Literary Tours of York: John Clare: A Year in the life of a Workscape (Spring 2013)

Welcome to your online guide to finding resources for English and Related Literature.

York: A Virtual Cultural/Historical Tour: John Clare (Spring 2013)

© Jonathan Brockbank, Department of English, University of York

From Roman time to the seventeenth century York was an important military and administration centre, the unofficial capitol of the north. These virtual tours take you through some of the expected and unexpected highlights of the history of York and their intersection with their contemporary culture. The tours are divided into sections that correspond to areas of study in the Department of English and Related Literature, York.

John Clare: A Year in the life of a Workscape (Spring 2013)

Spring came late in 2013. One of the first signs is blossom. The hedges of enclosure landscapes often contain some blackthorn, along with the hawthorn.  Blackthorn blossom precedes its leaves and blooms before hawthorn.  
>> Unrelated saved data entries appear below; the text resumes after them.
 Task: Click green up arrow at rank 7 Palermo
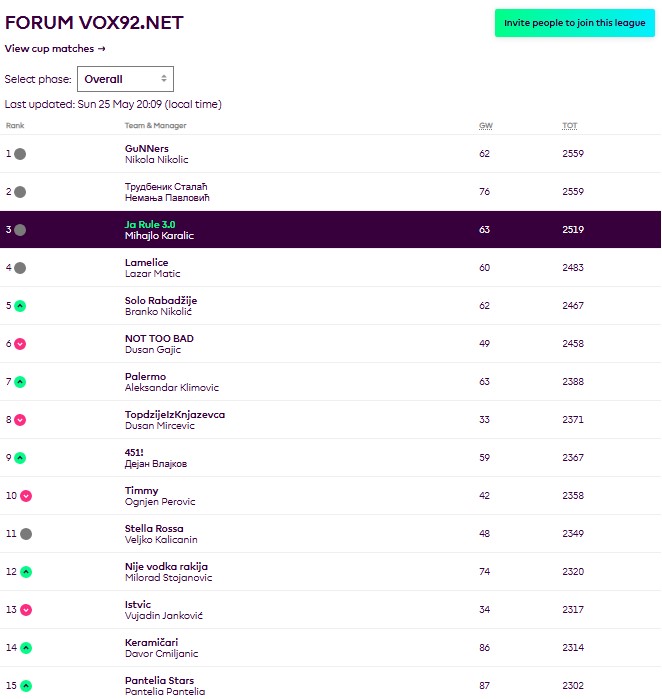point(20,382)
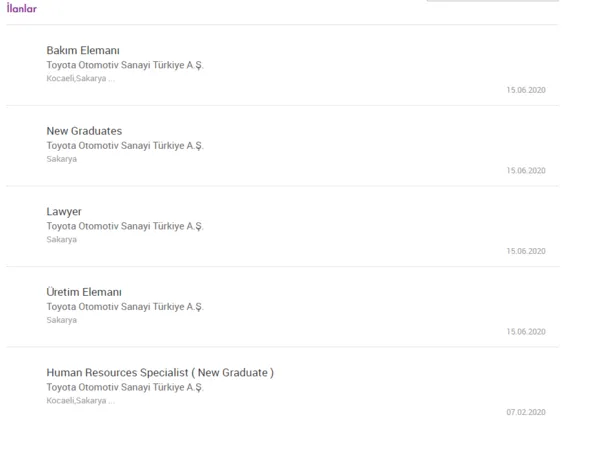Click the company name under Üretim Elemanı
Screen dimensions: 616x453
125,307
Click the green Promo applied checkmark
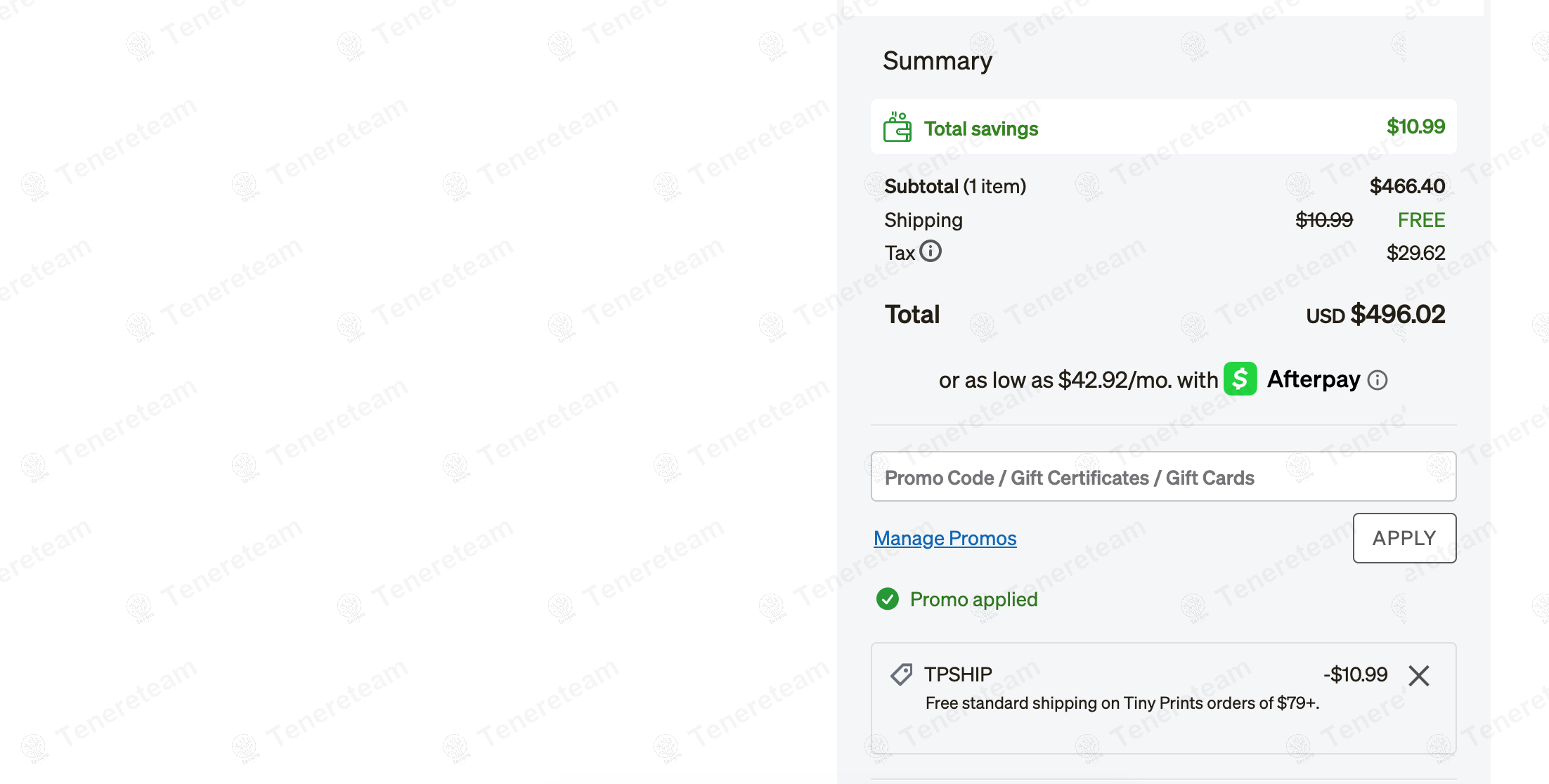Image resolution: width=1549 pixels, height=784 pixels. 888,599
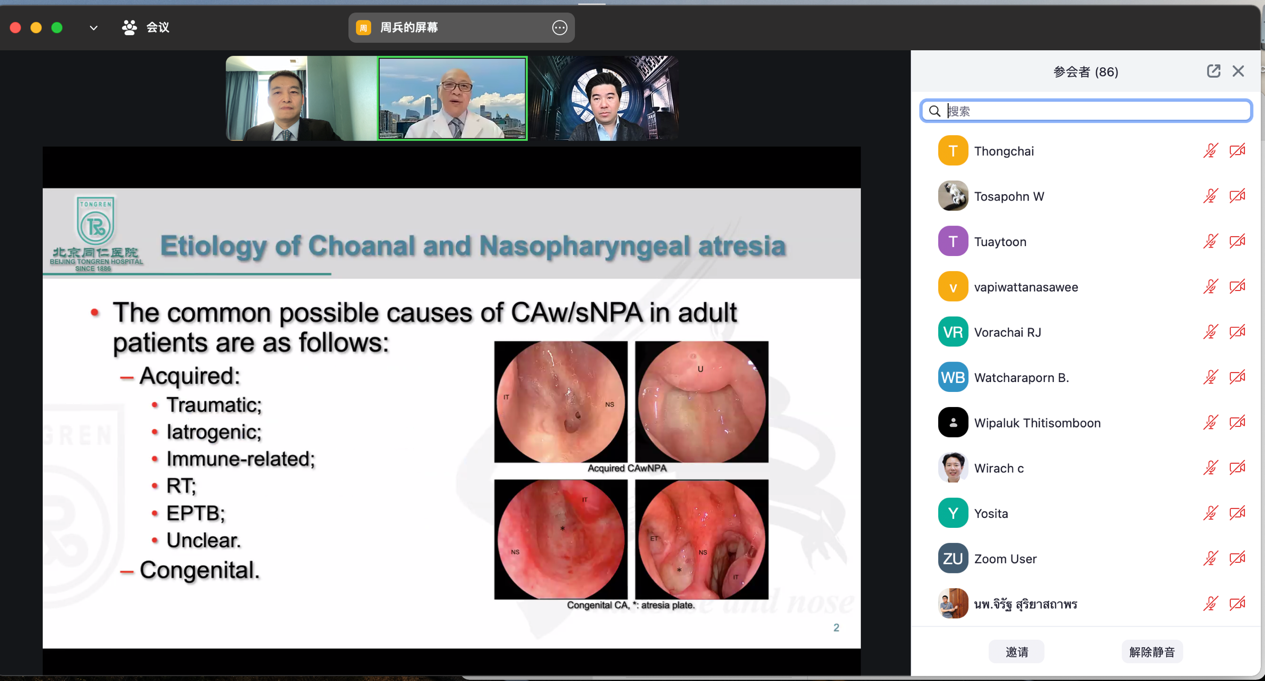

Langwith Stray: Hedge with blackthorn blossom

Clare’s sonnet ‘Young Lambs’ mentions blackthorn but the main signs of coming spring are the new work it entails:


The spring is coming by a many signs
The trays [hurdles, temporary fences] are up the hedges broken down
That fenced the haystack & the remnant shines
Like some old antique fragment weathered brown


The blackthorn occurs casually in line 8: ‘The edges of the blackthorn clumps’ (Robinson/Powell/Dawson, p9).

White House Farm

At White House Farm a pink cherry tree on the left grows above a large agri-business ‘prairie’ field, cleared of hedges to make it easier to plough by machine. In Clare’s day ploughing would have been carried out by horse or ox and ploughmen:

Here morning in the ploughman’s songs’
Here morning in the ploughman’s songs are met
Ere yet one footstep shows in all the sky
& twilight in the east a doubt as yet
(Robinson/Powell/Dawson, p12)

Typically the actual footsteps of a labouring man precede the metaphorical footsteps of the sun in the sky as the link between labour and light is foregrounded.

Apple trees and cherry trees are frequently part of field boundaries.  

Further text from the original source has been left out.